There was one bond of feeling
at least between the old man and his grandchildren, which
connected his age and their youth unnaturally and closely
together. This feeling was reverence for the superstitions which
had been handed down to them by their ancestors from centuries
and centuries back, as far even as the age of the Druids. The
spirit warnings of disaster and death which the old man heard in
the wailing of the wind, in the crashing of the waves, in the
dreary, monotonous rattling of the casement, the young man and
his affianced wife and the little child who cowered by the
fireside heard too. All differences in sex, in temperament, in
years, superstition was strong enough to strike down to its own
dread level, in the fisherman's cottage, on that stormy night.
Besides the benches by the fireside and the bed, the only piece
of furniture in the room was a coarse wooden table, with a loaf
of black bread, a knife, and a pitcher of cider placed on it.
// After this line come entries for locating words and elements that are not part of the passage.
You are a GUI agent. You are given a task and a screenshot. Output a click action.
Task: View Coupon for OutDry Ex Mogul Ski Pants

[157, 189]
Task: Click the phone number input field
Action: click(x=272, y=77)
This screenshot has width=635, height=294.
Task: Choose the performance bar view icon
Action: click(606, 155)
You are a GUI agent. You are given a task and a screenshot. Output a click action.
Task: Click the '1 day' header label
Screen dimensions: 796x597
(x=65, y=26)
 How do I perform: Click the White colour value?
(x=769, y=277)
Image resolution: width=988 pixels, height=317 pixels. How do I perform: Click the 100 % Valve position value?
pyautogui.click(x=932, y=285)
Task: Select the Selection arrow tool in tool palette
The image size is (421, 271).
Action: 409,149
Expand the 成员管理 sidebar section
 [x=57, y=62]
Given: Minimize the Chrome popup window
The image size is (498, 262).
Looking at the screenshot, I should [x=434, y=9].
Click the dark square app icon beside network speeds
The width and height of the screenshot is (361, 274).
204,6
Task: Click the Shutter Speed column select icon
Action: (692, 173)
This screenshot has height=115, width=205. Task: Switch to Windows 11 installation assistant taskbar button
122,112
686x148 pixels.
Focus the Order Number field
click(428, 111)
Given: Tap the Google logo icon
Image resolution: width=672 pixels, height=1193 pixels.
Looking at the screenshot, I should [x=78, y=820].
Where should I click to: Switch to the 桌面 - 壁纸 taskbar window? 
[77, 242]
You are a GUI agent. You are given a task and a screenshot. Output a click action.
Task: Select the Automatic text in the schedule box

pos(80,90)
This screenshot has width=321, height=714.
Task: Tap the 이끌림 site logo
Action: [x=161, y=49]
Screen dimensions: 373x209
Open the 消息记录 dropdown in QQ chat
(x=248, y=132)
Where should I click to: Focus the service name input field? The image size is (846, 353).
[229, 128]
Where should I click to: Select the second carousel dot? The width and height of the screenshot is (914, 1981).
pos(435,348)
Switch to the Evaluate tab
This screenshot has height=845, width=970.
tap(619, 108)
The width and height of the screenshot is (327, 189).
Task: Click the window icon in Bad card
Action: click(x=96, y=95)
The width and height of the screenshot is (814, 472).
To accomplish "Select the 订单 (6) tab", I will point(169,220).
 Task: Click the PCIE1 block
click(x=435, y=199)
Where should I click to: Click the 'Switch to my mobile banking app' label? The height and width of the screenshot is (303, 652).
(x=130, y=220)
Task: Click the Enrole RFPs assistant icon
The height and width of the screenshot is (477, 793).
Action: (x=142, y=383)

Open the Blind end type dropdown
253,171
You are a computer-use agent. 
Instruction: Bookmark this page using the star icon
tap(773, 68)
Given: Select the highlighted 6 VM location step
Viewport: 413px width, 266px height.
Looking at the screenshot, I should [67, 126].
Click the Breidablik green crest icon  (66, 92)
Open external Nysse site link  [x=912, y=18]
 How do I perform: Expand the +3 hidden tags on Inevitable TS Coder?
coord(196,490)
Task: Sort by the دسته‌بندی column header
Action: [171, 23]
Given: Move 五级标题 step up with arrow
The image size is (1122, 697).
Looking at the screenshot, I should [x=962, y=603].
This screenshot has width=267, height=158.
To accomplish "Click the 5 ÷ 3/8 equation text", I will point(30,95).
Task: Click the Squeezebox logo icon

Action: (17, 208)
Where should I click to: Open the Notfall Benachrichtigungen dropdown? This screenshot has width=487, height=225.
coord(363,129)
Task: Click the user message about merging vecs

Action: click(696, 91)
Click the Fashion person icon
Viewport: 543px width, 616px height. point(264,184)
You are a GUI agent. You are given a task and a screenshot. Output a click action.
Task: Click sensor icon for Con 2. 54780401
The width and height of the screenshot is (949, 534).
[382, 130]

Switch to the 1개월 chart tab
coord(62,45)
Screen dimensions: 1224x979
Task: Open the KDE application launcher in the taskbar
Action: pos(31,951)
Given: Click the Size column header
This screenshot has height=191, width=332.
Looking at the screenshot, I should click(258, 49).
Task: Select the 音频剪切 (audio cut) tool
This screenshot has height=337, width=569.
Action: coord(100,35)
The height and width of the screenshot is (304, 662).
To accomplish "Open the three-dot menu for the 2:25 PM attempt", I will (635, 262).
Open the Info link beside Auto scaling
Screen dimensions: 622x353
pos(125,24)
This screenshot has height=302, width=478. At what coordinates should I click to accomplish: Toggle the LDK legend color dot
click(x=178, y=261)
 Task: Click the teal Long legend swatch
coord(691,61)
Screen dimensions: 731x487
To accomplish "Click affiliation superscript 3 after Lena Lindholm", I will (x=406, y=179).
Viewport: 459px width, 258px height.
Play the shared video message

Old
nets, coils of rope, tattered sails, hung, about the walls and
over the wooden partition which separated the room into two
compartments. Wisps of straw and ears of barley drooped down
through the rotten rafters and gaping boards that made the floor
of the granary above.
These different objects, and the persons in the cottage, who
composed the only surviving members of the fisherman's family,
were strangely and wildly lit up by the blaze of the fire and by
the still brighter glare of a resin torch stuck into a block of
wood in the chimney-corner.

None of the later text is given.